Dal punto di vista dei materiali lavorare nel luogo dove vivo non mi ha mai dato preoccupazione alcuna. Non uso i colori ad olio (troppo lenti!), ma neppure trementine, solventi, siliconi, resine sintetiche o prodotti chimici particolarmente aggressivi. Ho conosciuto artisti che hanno avuto danni gravissimi per la costante esposizione ai solventi…
Preferisco le tecniche ad acqua, veloci, di immediata asciugatura. Anche perchè non ho mai ripensamenti e mi piace il gesto fulmineo che rimane impresso sulla tela.
Ci sono vernici ad acqua di eccellente qualità che danno risultati splendidi. Ma anche colle viniliche per i rilievi, tempere, acrilici finissimi, acquerelli, inchiostri. Pure l’encausto o la cera, se trattati con il giusto grado di fusione, permettono di raggiungere ottimi esiti (senza provocare danni fisici).
L’ambiente dove lavoro deve avere un unico requisito fondamentale: essere molto luminoso… per molte ore al giorno.
La pittura per me in fondo è luce che si fa rilievo, emergendo dal fondo bianco della tela, come quando si gioca sulla sabbia bagnata del mare. È uno sfolgorio che impressiona la retina, è una materia sensibile che si agglutina quasi senza intervento umano… È una danza plastica.
La mia mente pensa sempre in rilievo. Così le tele diventano come oggetti tridimensionali, come stratificazioni luminose.
Molti sono gli artisti hanno avuto una carriera come insegnanti.
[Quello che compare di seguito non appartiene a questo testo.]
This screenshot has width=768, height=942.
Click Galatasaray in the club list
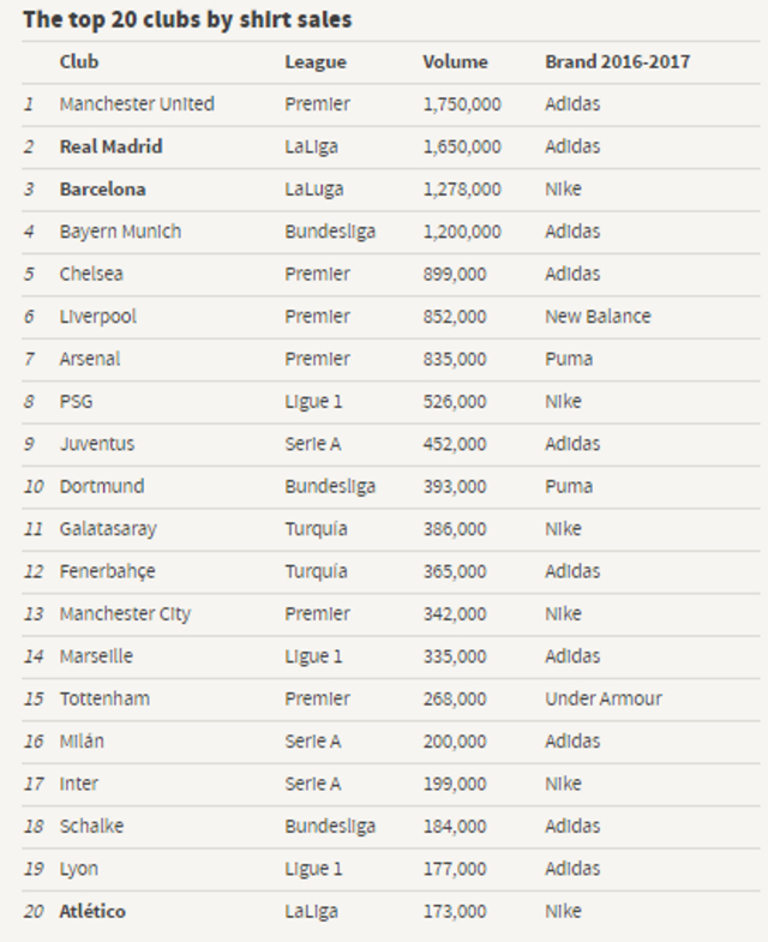tap(107, 529)
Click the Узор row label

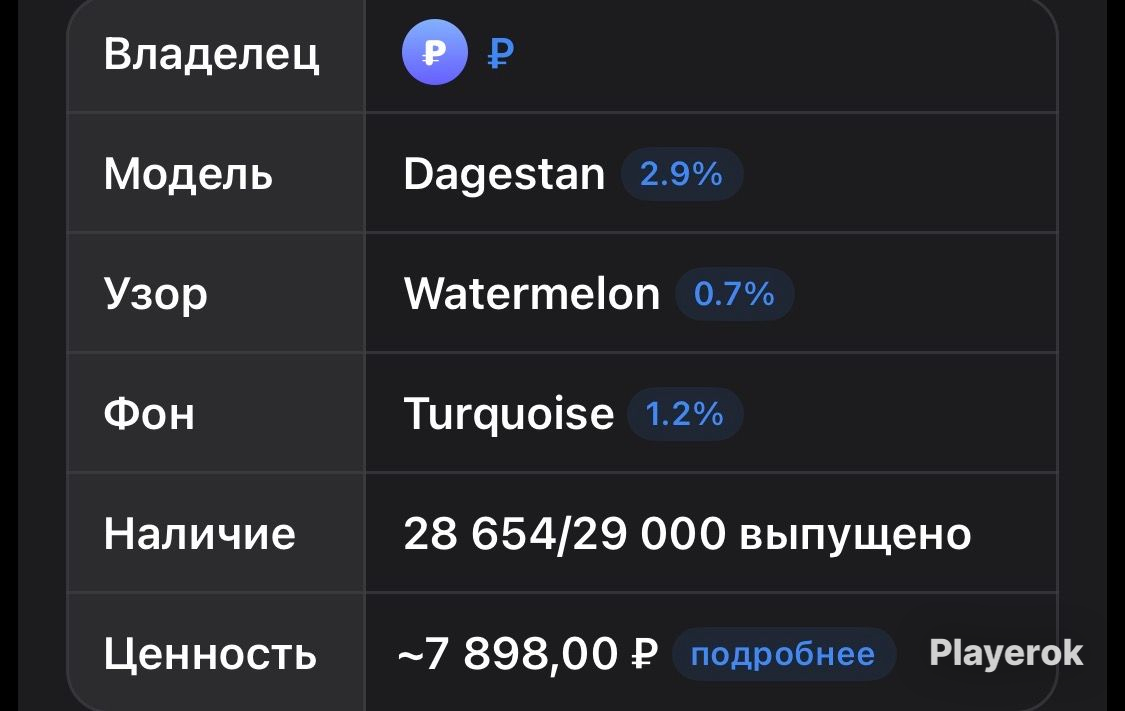point(156,295)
E anche a me piace il contatto con i ragazzi: amo la loro forza, la loro creatività, l’ardore dei loro sogni … fonte inesauribile di ispirazione. E il Liceo Artistico (in cui insegno) è una vera fucina di idee, ricerche, esperienze. Io mi sento perfettamente a mio agio immersa in questo crogiolo di arte e di vita! Non è magnifico? La mattina esercito il potere della parola, evoco grandi capolavori, illustro poetiche, mi immergo nella bellezza di opere che vanno dalla preistoria ai nostri giorni… nel pomeriggio, nella pace del mio studio, medito attraverso la pratica della pittura.
Nel tempo libero? Vado nei boschi, lungo i fiumi, nelle vecchie contrade a vedere gli alberi, i nostri veri antenati… il mio soggetto poetico preferito, anche se sempre ripensato, trasfigurato.